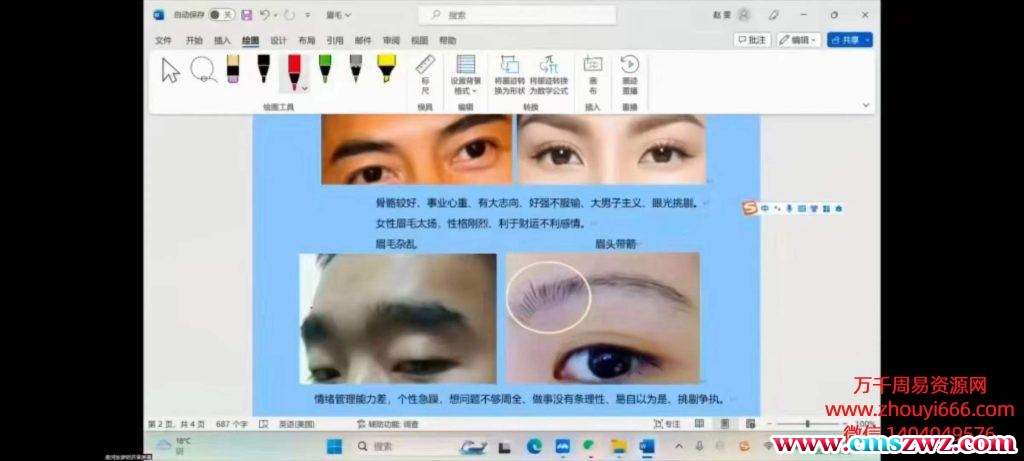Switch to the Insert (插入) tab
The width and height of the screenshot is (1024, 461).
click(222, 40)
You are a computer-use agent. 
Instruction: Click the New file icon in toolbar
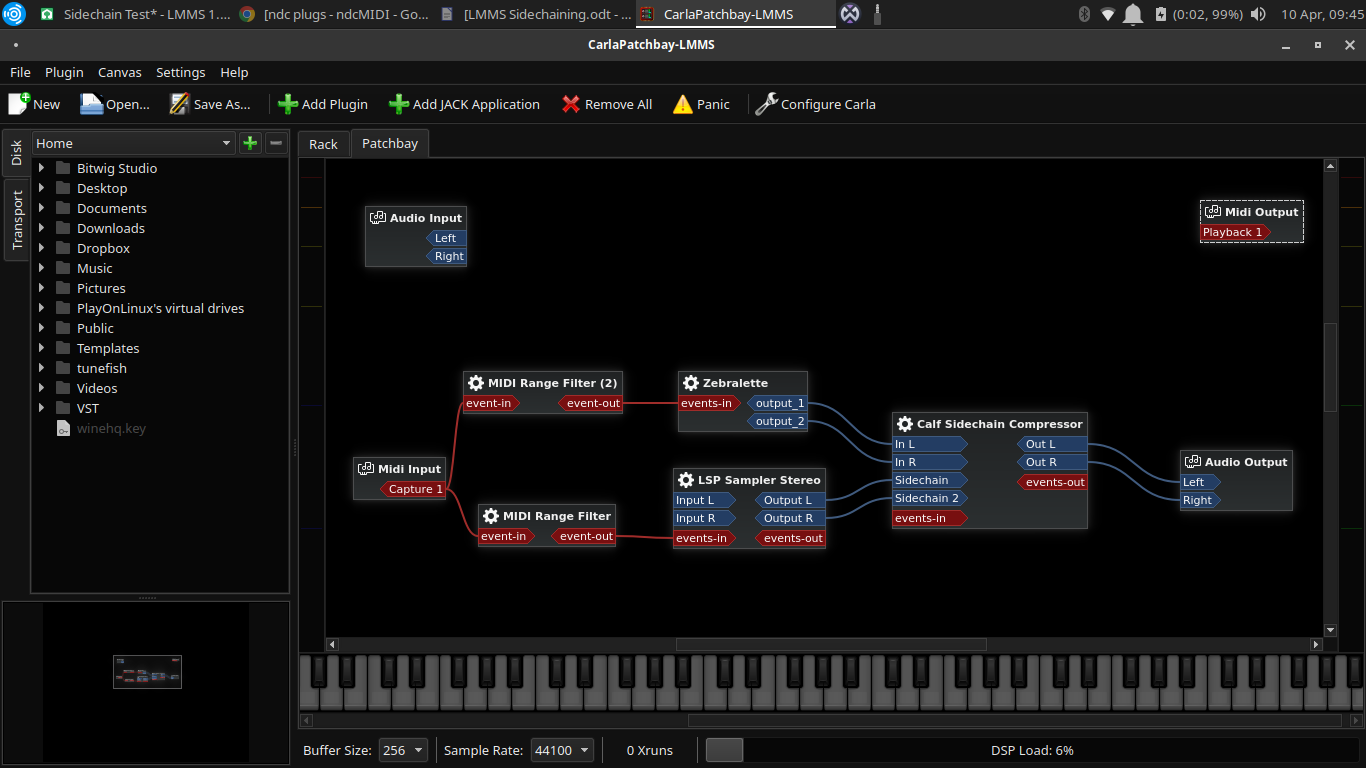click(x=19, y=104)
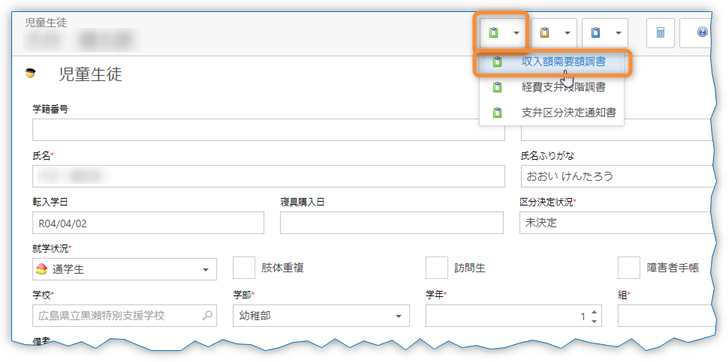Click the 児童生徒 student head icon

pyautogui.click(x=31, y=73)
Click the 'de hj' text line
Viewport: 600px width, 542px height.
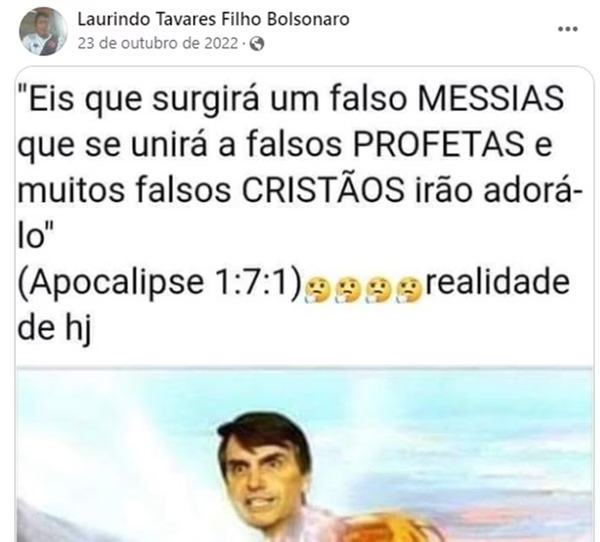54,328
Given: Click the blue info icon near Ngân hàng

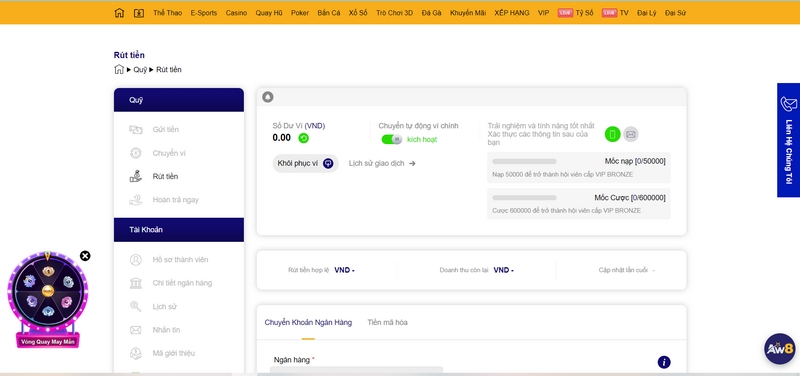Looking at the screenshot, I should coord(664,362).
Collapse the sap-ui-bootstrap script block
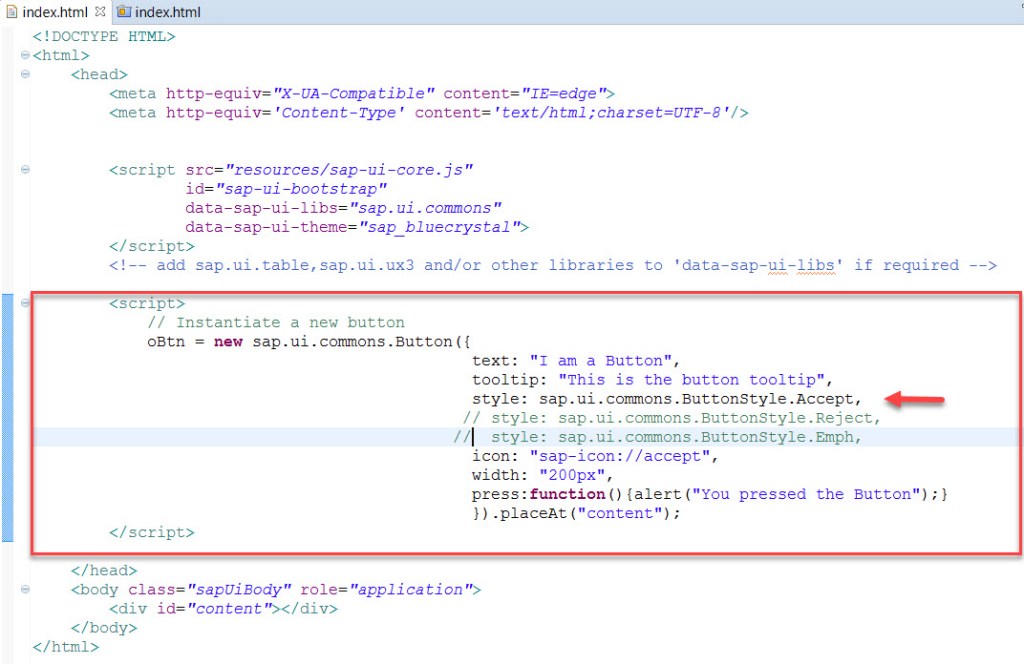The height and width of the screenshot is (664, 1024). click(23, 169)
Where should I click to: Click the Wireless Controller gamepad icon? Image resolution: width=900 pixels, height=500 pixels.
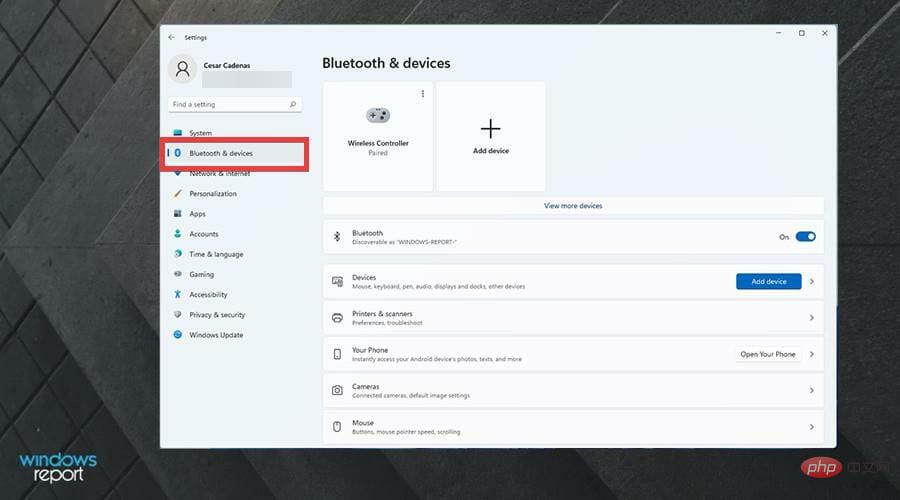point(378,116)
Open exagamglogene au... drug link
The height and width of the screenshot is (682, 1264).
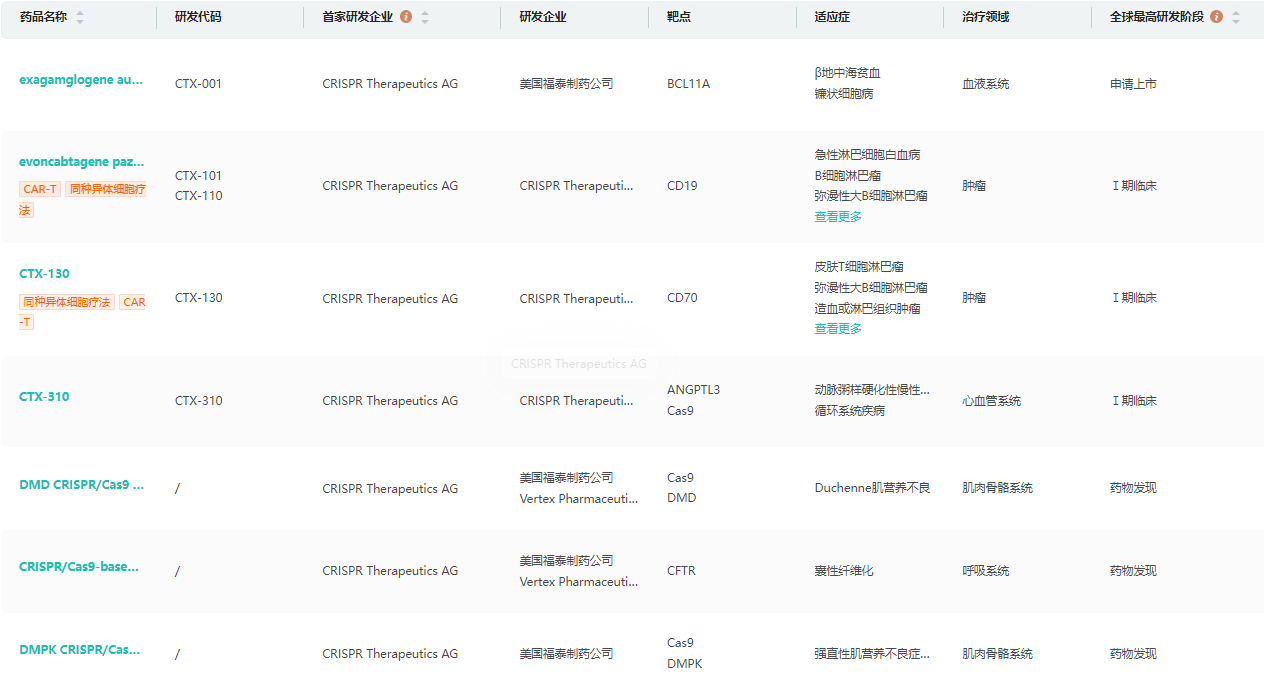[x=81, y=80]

• **About this exercise**
Please reproduce, word for word, only the lines from the line that holds "The height and width of the screenshot is (682, 1264)." through the final line of the entries above, omitting any pictures.

• **Task output**
The height and width of the screenshot is (682, 1264).
[x=81, y=80]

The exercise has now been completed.